■ TRECHO FORNECIDO ■
============
De fato, para o Papa Francisco "os ministros do Evangelho devem ser pessoas capazes de aquecer o coração das pessoas, de caminhar com elas na noite, de saber dialogar e também entrar na noite delas, na escuridão delas sem perder-se. O povo de Deus – diz - quer pastores e não funcionários ou clérigos de Estado".
Quanto à pastoral missionária, o Papa explica que não se deve ter "obsessão pela transmissão desarticulada de um amontoado de doutrina a ser imposta com insistência". O anúncio missionário se concentra "no essencial" que é também aquilo que mais atrai, "aquilo que faz arder o coração".
Portanto, é preciso "encontrar um novo equilíbrio", do contrário – observa –, "também o edifício moral da Igreja corre o risco de desmoronar como um castelo de areia", de "perder o perfume do Evangelho". Assim sendo, a proposta evangélica deve ser "mais simples" e "é dessa proposta que depois vêm as conseqüências morais".
============
■ LINHAS LISTADAS ■
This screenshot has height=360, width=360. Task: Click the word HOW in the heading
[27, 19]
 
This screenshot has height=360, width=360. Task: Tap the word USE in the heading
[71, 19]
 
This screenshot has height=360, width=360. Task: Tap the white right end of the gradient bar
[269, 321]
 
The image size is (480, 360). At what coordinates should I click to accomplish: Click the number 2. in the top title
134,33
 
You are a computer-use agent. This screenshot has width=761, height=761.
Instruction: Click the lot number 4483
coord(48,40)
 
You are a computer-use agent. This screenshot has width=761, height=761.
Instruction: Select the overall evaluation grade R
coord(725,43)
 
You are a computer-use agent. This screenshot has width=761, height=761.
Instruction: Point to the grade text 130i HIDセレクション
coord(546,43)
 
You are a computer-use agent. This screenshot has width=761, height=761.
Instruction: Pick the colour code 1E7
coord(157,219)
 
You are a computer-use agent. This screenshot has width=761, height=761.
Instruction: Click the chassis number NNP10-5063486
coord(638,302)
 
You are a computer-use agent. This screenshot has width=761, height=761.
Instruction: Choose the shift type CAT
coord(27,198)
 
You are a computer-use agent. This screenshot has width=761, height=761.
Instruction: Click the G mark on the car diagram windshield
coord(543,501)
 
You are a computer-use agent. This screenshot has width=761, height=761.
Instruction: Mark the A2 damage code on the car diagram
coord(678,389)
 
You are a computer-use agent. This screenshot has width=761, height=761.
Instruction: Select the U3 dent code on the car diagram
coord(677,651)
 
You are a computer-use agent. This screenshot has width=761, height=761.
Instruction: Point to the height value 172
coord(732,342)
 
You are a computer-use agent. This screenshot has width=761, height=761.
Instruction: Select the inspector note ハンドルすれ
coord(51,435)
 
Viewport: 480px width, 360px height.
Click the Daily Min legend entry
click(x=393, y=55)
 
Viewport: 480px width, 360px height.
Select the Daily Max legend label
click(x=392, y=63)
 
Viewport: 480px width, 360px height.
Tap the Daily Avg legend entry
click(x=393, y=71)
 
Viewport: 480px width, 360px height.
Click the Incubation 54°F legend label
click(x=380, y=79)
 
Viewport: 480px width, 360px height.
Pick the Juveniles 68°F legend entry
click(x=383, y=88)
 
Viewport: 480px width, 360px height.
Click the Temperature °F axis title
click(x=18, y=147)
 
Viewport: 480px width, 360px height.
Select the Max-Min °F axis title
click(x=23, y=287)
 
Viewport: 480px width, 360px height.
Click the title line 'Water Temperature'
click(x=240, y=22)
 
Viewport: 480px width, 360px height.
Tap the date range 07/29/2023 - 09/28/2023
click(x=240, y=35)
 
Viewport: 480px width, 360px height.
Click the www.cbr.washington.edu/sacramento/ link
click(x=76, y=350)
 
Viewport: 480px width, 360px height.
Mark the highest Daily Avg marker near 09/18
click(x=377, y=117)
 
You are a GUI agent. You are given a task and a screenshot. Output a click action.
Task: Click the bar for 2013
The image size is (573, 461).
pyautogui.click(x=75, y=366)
============
■ A FAZER ■
(1) No trecho sobre o Papa Francisco, o que o povo de Deus quer?
(2) Prossiga o trecho sobre o Papa Francisco e a pastoral missionária a partir da última frase.

■ RESULTADOS FINAIS ■
(1) O povo de Deus quer pastores, e não funcionários ou clérigos de Estado.

(2)
Em seguida, na entrevista o Papa Francisco relê a sua história de jesuíta, inclusive em relação a alguns momentos difíceis: "o meu modo autoritário e rápido de tomar decisões – afirma – levou-me a ter sérios problemas e a ser acusado de ser ultraconservador".
Uma experiência difícil que hoje produz fruto: recordando o seu ministério episcopal na Argentina, diz ter entendido como a "consulta" é importante: "Os Consistórios, os Sínodos, por exemplo, são lugares importantes para tornar esta consulta verdadeira e ativa", mas devem ser "menos rígidos na forma". "Quero consultas reais, não formais", diz.
O Papa fala, ainda, sobre a sua formação jesuíta, sobre o discernimento e sobre reformas. É sempre necessário "tempo para colocar as bases de uma mudança verdadeira". "E este é o tempo do discernimento", afirma, embora "por vezes o discernimento, ao invés, impulsione a fazer logo aquilo que, na realidade, inicialmente se pensa fazer depois. E foi o que aconteceu também comigo nestes meses.
No longo colóquio com o diretor da "La Civiltà Cattolica", Pe. Spadaro, também se faz referência à Companhia de Jesus, que para o Papa Francisco "é em si mesma descentralizada": o seu centro é Cristo e a Igreja, dois pontos de referência fundamentais para poder viver "na periferia", enquanto se colocar a si mesma no centro "como estrutura bem sólida", "corre o perigo de sentir-se segura e suficiente".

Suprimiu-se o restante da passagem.